Concepto de cadencia

La palabra cadencia, nos remonta en su origen etimológico al latín vulgar “cadentia” que puede traducirse como “aquello que cae”. Pasó al italiano como “cadenza” y luego, de allí a nuestro idioma.

La cadencia es aquello que caracteriza a ciertos ritmos, que son regulares, pudiéndose aplicarse al modo de hablar, a la manera de escribir, a la danza, a la música, a los deportes, etcétera. En todos los casos, existe una regularidad, ya sea en la entonación, en las palabras o en los ritmos, que hacen que lo escuchado, leído o visto resulte agradable y armonioso.

Concepto de cadencia

Hablar con cadencia es colocar las pausas justas entre las palabras y frases, no hablar demasiado rápido ni muy lento, con las entonaciones adecuadas, lo que si bien hace agradable cualquier conversación es particularmente importante para aquellos que manejan la oratoria como un recurso de sus profesiones, como los locutores, los políticos o los docentes.

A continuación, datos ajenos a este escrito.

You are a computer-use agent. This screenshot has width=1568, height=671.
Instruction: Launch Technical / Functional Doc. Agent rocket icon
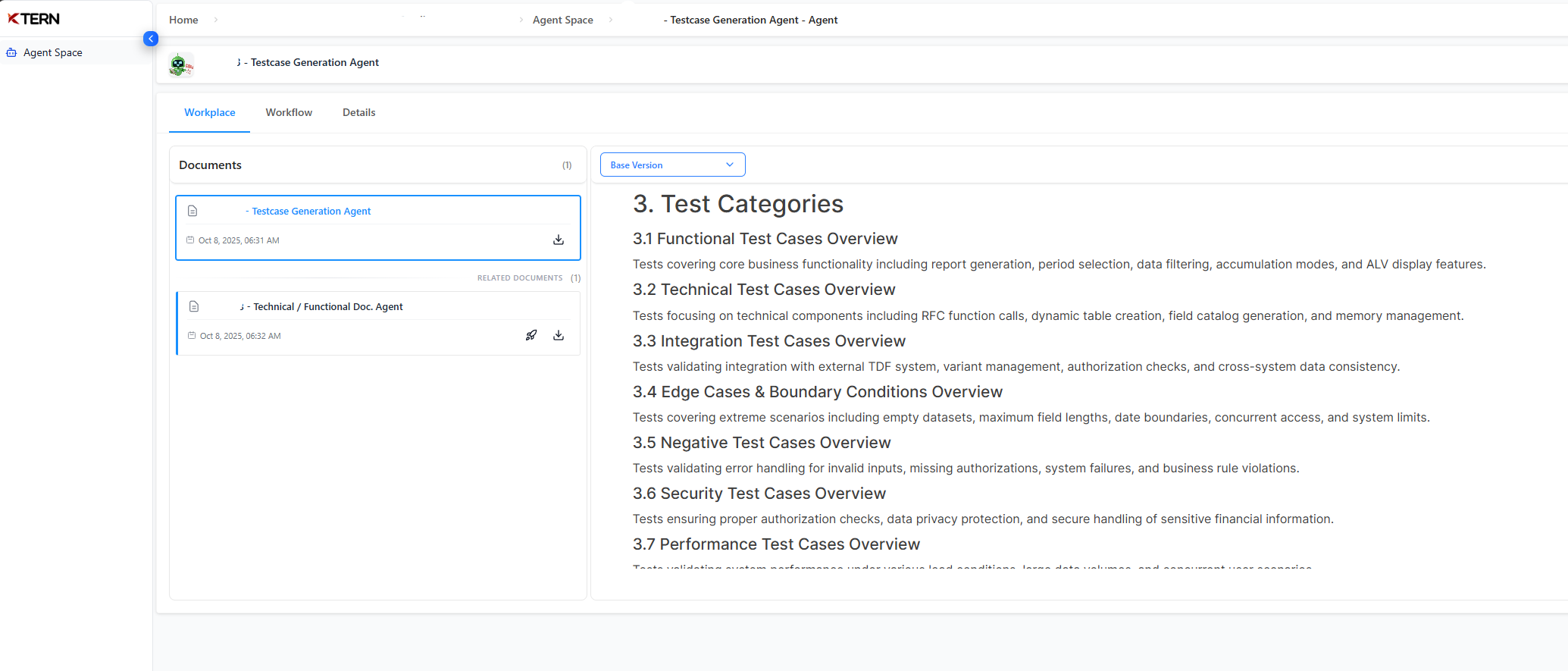[531, 336]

En la Literatura, la cadencia de versos y prosas está dada por la armónica distribución y combinación de los acentos, para que los versos o las oraciones no resulten duros ni defectuosos. En los versos, la cadencia se refiere a su ritmo, mientras que la cantidad de palabras es su medida.

La danza tiene cadencia cuando los movimientos se adaptan a la música, y ésta la tiene cuando las frases terminan con alargamiento, dando la sensación de un reposo. Ejemplos: “La cadencia de sus movimientos al son de la música la hacían ver como un ángel”.

En una carrera, es la medida apropiada de pasos por minuto que se dan al correr, recomendándose un mínimo de 180 pasos por minuto. En el ciclismo, la mayoría sostiene que el pedaleo con cadencia es el 90 por minuto.

En un arma de tiro, la cadencia hace alusión al número de proyectiles que pueden dispararse durante un minuto. El arma tendrá más cadencia de tiro cuántos más proyectiles logre disparar en el lapso de un minuto.